Source information:
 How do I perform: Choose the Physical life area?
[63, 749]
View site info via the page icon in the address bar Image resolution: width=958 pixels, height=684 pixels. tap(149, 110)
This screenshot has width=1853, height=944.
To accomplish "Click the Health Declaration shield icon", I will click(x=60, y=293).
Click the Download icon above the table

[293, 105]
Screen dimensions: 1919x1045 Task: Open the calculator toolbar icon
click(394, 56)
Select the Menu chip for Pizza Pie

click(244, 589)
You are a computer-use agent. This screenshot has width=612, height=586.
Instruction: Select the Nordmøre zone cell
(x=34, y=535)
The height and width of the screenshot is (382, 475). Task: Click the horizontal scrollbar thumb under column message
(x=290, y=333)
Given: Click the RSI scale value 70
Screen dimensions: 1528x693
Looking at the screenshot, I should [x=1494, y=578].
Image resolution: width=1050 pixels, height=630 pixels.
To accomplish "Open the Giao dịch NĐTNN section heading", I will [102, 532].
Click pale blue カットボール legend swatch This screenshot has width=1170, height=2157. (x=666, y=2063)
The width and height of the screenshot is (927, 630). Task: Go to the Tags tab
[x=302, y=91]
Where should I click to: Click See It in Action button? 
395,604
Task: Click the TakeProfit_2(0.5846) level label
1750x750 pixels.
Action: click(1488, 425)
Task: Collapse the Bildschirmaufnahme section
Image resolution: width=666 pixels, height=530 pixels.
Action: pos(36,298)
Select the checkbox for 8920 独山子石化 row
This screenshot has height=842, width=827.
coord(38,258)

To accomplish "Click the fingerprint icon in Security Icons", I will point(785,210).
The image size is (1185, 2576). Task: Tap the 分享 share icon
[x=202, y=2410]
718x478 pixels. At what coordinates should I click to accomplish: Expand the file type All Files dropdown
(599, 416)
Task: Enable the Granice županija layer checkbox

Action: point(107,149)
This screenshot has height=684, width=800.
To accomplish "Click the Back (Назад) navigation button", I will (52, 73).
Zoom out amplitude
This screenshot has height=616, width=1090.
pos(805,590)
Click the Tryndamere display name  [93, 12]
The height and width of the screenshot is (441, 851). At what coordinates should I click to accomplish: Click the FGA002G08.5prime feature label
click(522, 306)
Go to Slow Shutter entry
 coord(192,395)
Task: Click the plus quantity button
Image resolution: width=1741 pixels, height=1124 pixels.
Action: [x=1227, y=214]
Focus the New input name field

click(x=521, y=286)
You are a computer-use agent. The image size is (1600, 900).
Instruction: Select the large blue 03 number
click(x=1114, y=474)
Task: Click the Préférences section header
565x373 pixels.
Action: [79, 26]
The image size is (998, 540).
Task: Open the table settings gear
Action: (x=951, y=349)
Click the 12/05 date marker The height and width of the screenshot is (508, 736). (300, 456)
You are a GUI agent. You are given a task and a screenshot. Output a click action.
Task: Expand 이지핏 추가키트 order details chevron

About this exercise: The response must be an exact reproduction of all the entries.

Solution to this problem:
 How do I perform: Choose the Physical life area?
[63, 749]
View site info via the page icon in the address bar Image resolution: width=958 pixels, height=684 pixels. tap(149, 110)
This screenshot has width=1853, height=944.
To accomplish "Click the Health Declaration shield icon", I will click(x=60, y=293).
Click the Download icon above the table

[293, 105]
Screen dimensions: 1919x1045 Task: Open the calculator toolbar icon
click(394, 56)
Select the Menu chip for Pizza Pie

click(244, 589)
You are a computer-use agent. This screenshot has width=612, height=586.
Instruction: Select the Nordmøre zone cell
(x=34, y=535)
The height and width of the screenshot is (382, 475). Task: Click the horizontal scrollbar thumb under column message
(x=290, y=333)
Given: Click the RSI scale value 70
Screen dimensions: 1528x693
Looking at the screenshot, I should [x=1494, y=578].
Image resolution: width=1050 pixels, height=630 pixels.
To accomplish "Open the Giao dịch NĐTNN section heading", I will [102, 532].
Click pale blue カットボール legend swatch This screenshot has width=1170, height=2157. (x=666, y=2063)
The width and height of the screenshot is (927, 630). Task: Go to the Tags tab
[x=302, y=91]
Where should I click to: Click See It in Action button? 
395,604
Task: Click the TakeProfit_2(0.5846) level label
1750x750 pixels.
Action: click(1488, 425)
Task: Collapse the Bildschirmaufnahme section
Image resolution: width=666 pixels, height=530 pixels.
Action: pos(36,298)
Select the checkbox for 8920 独山子石化 row
This screenshot has height=842, width=827.
coord(38,258)

To accomplish "Click the fingerprint icon in Security Icons", I will point(785,210).
The image size is (1185, 2576). Task: Tap the 分享 share icon
[x=202, y=2410]
718x478 pixels. At what coordinates should I click to accomplish: Expand the file type All Files dropdown
(599, 416)
Task: Enable the Granice županija layer checkbox

Action: point(107,149)
This screenshot has height=684, width=800.
To accomplish "Click the Back (Назад) navigation button", I will (52, 73).
Zoom out amplitude
This screenshot has height=616, width=1090.
pos(805,590)
Click the Tryndamere display name  [93, 12]
The height and width of the screenshot is (441, 851). At what coordinates should I click to accomplish: Click the FGA002G08.5prime feature label
click(522, 306)
Go to Slow Shutter entry
 coord(192,395)
Task: Click the plus quantity button
Image resolution: width=1741 pixels, height=1124 pixels.
Action: [x=1227, y=214]
Focus the New input name field

click(x=521, y=286)
You are a computer-use agent. The image size is (1600, 900).
Instruction: Select the large blue 03 number
click(x=1114, y=474)
Task: Click the Préférences section header
565x373 pixels.
Action: [79, 26]
The image size is (998, 540).
Task: Open the table settings gear
Action: (x=951, y=349)
Click the 12/05 date marker The height and width of the screenshot is (508, 736). (300, 456)
You are a GUI agent. You are given a task and a screenshot. Output a click action.
Task: Expand 이지핏 추가키트 order details chevron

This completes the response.